When it comes to insuring your fleet of vehicles, going it alone could save you a fortune in premiums, as Tom Webster reports

A company that claims to be self-insured is not being strictly truthful. Self-insurance officially requires the company or individual to deposit a sum of money with the Government before they can take care of all of their accident costs.

Given the sum of money is a not too trifling £500,000, it's not surprising our enquiries showed nobody is currently using what is an antiquated scheme.

The more common and user-friendly method doesn't require anything like this sort of up front investment. In fact, it even involves the one thing the original self-insurers were probably trying to avoid - an insurance company.

The simple, traditional premise of self-insurance is that a company doesn't pay monthly premiums to an insurer, and uses the money saved to cover the cost of any accidents that occur. The modern version works along the same sort of lines, but with the safety net of an underlying insurance policy.

In effect, the fleet's insurance policy is just the same as any other but with one change. By taking on a larger retention, or excess - the amount the claimant contributes toward a crash - the monthly payments are drastically reduced. The company then covers any incidents costing less than this amount, only calling in the insurance company for any substantial claim above it.

The benefits

Removal firm Pickfords currently has its excess set at £10,000 and has used this form of self-insurance for 20 years. As well as covering their motoring insurance, companies often use this system to cover other areas such as employee and public liability.

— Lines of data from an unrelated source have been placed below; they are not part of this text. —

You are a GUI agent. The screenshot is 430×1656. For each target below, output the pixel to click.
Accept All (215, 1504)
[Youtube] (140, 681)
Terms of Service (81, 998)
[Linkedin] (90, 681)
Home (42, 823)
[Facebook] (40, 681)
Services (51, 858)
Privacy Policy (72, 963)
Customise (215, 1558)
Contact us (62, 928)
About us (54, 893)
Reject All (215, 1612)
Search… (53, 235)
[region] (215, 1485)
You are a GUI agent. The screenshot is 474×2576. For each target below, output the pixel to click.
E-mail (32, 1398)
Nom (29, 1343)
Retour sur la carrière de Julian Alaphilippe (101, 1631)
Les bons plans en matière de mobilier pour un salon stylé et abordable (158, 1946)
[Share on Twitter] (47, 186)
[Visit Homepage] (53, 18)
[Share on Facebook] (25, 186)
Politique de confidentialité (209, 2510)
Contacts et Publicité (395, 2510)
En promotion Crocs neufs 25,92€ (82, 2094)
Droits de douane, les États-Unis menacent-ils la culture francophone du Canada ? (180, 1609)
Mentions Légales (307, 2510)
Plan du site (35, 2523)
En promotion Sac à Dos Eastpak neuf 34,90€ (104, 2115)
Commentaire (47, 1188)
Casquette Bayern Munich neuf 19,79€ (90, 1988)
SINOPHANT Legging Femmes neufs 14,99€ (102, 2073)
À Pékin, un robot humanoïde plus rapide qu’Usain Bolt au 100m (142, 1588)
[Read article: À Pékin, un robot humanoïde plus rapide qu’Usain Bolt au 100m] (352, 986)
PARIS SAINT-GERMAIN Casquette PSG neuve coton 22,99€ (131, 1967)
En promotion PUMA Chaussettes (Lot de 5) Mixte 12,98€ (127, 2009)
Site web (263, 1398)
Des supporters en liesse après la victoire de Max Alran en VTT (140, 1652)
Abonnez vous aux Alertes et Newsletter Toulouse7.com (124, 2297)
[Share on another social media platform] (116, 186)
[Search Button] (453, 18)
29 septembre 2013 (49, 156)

"A £10,000 retention mops up the majority of insurance costs," says Pickfords spokesman Steve Harris, but some companies have been said to set the figure as high as £50,000.

The benefits are clear. With a well-trained fleet of drivers, minor bumps and scrapes can be cut right down, if not eliminated. If this happens, you could be going months without claiming on an insurance policy to which you regularly pay large sums.

Care does have to be taken to make sure the cost of dealing with an accident doesn't spiral out of control. Without an insurance company to monitor the other party involved, this could easily happen.

Andrew Fletcher, head of commercial motor at insurance company Groupama urges caution, particularly for larger fleets. "Whilst it remains true that many repair centres will provide an exclusive service to customers at a rate lower than can be agreed with an insurer, larger fleets with multiple locations struggle for such economies," he said. "If the frequency of claims increases, then businesses will be forced to bear the brunt of the cost of all repairs to their own vehicles."

Thankfully there are companies that can help. Accident-management company Total Accident Management claims self-insured fleets can save an average of £424 on each accident they cause. They get in touch with the person your driver has crashed into and control everything necessary to get their car back on the road. With Total estimating the average accident victim spends £310 more than necessary on a hire car, the service could easily pay for itself through the savings it provides.

Shop around

In theory, any insurance company can provide a self-insuring policy, but it is worth shopping around to start off with. From there on, Pickford's Harris suggests it is worth building a relationship with your insurance company, saying: "You get a better deal in the corporate insurance sector if you show loyalty."

This may mean that the best port of call is your current insurer. But a few tweaks to your policy and the right organisation could see substantial savings.